> **Problem to work on**
When you reach the line containing "Decrease 開始番号 with the down arrow", please repeat it and every line after it exactly, through the end of the listing below, skipping pictures.

═══ Extracted records

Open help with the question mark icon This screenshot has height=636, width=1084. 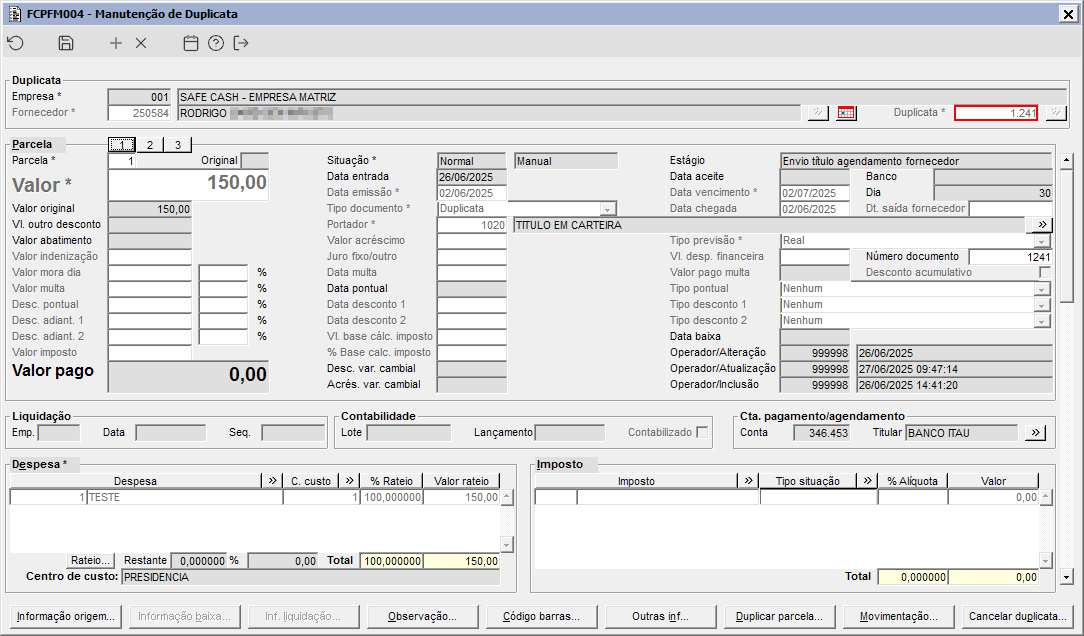pyautogui.click(x=216, y=43)
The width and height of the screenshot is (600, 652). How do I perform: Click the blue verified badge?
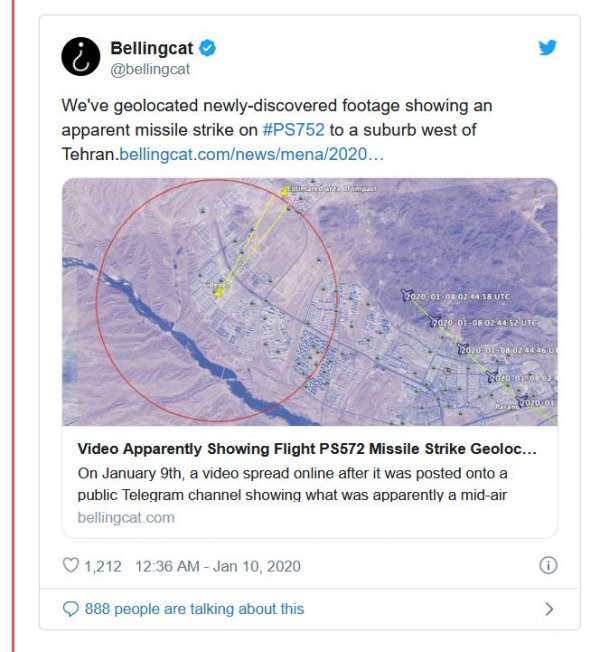(x=207, y=48)

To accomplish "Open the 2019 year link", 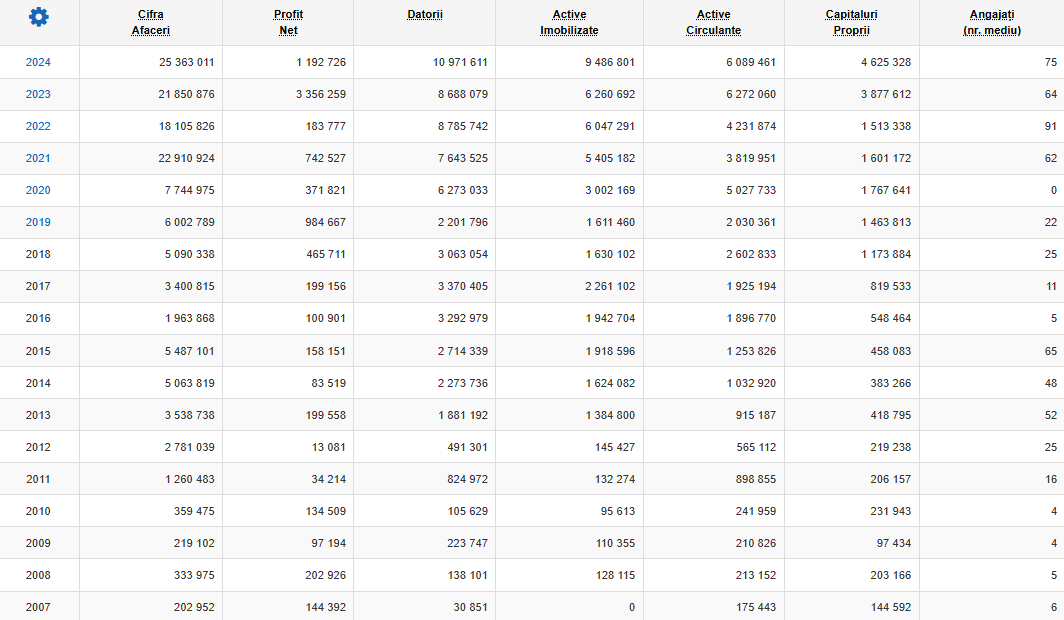I will point(38,222).
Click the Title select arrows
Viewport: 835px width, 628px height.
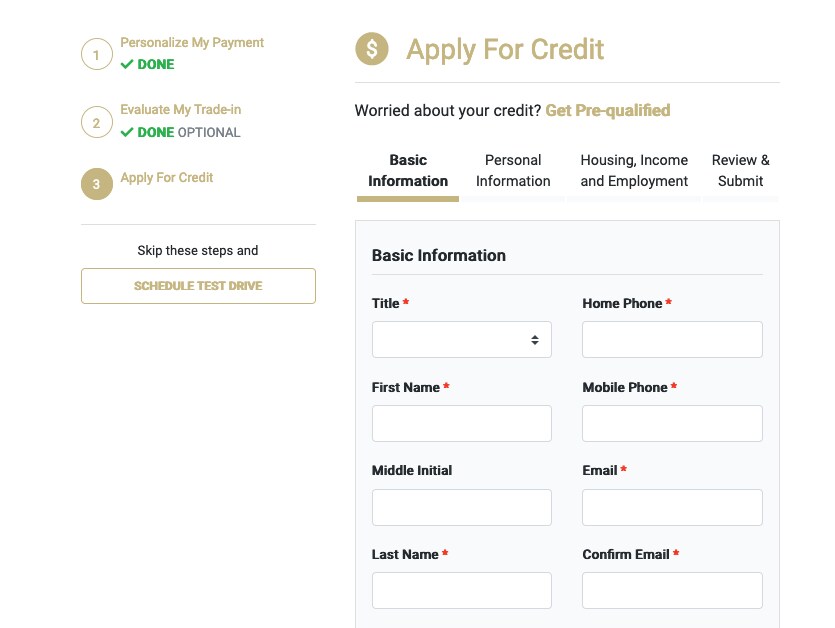coord(535,340)
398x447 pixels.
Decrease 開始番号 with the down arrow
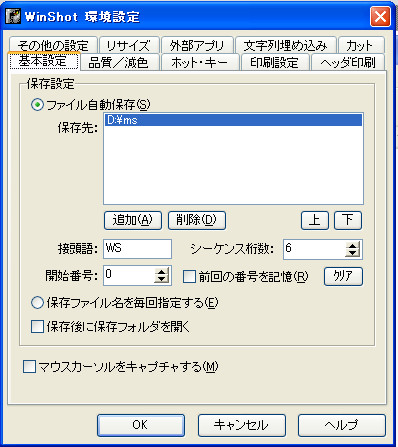tap(162, 279)
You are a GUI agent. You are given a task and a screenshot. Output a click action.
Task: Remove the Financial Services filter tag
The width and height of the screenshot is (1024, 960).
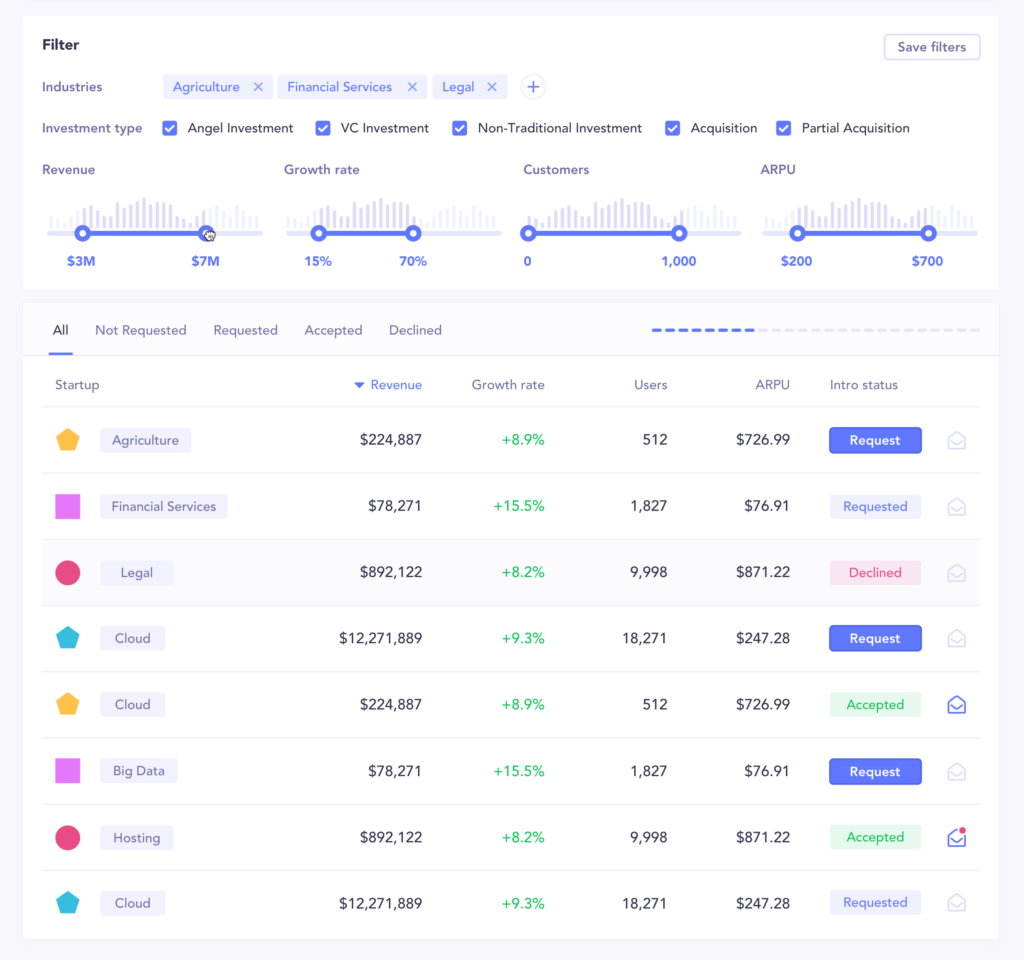tap(412, 87)
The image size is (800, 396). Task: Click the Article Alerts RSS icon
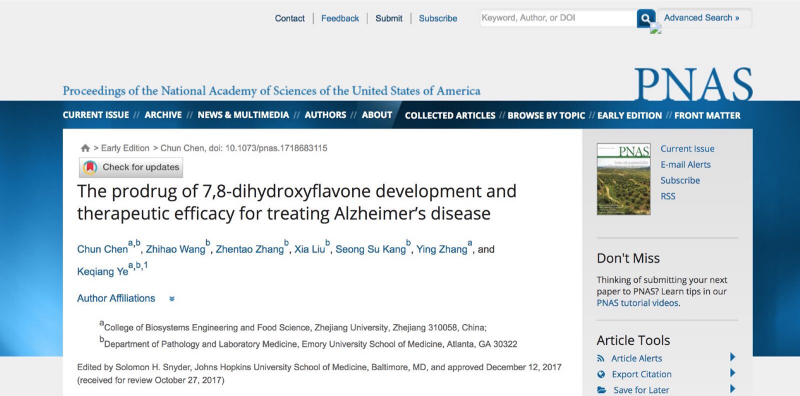click(x=601, y=359)
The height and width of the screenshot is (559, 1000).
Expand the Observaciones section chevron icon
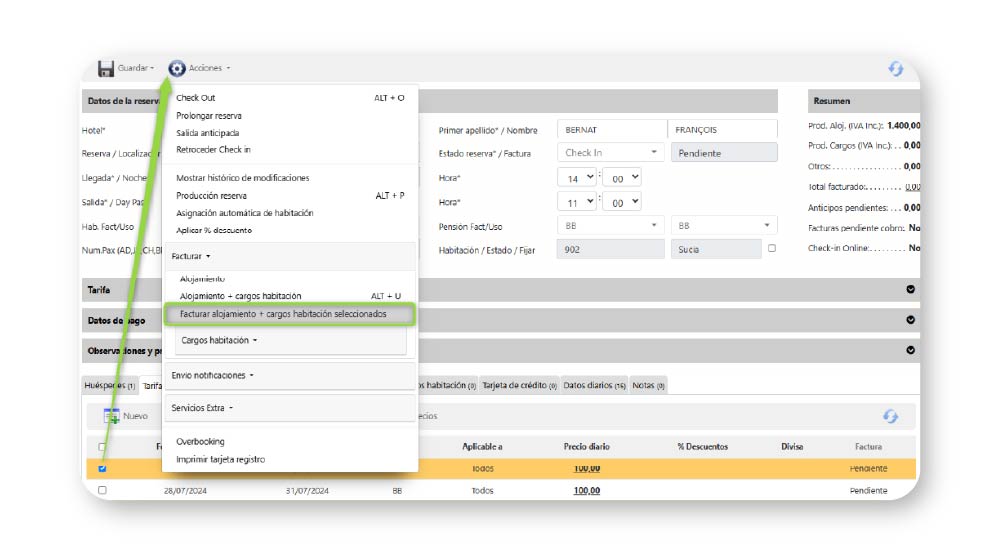click(910, 350)
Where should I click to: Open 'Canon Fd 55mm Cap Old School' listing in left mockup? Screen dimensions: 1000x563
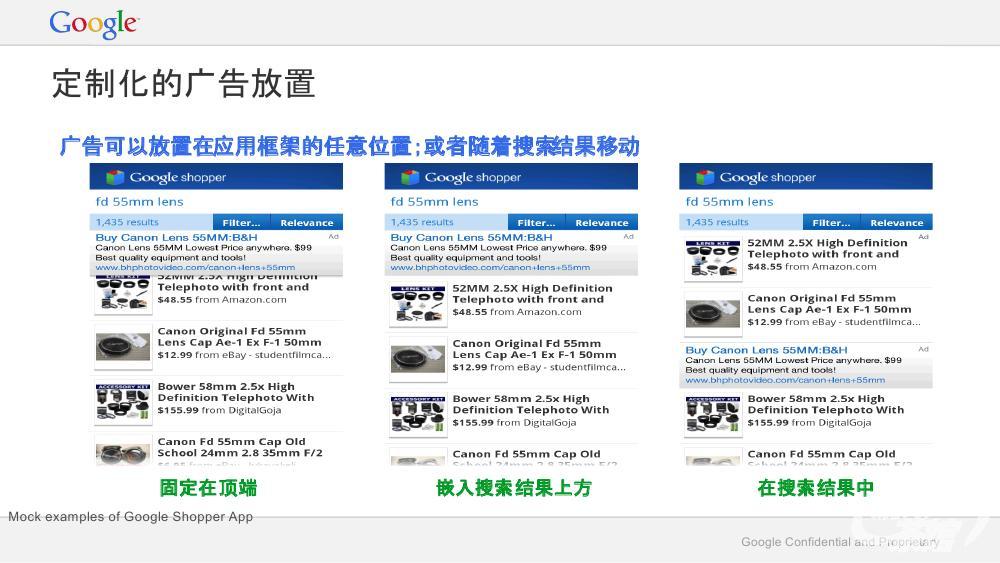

══════

> **Result for this exercise**
Decrease 開始番号 with the down arrow
tap(162, 279)
You are a GUI agent. You are given a task and a screenshot. Output a click action.
Task: Remove the Financial Services filter tag
The width and height of the screenshot is (1024, 960).
tap(412, 87)
The image size is (800, 396). Task: Click the Article Alerts RSS icon
click(x=601, y=359)
The height and width of the screenshot is (559, 1000).
Expand the Observaciones section chevron icon
click(910, 350)
Where should I click to: Open 'Canon Fd 55mm Cap Old School' listing in left mockup? Screen dimensions: 1000x563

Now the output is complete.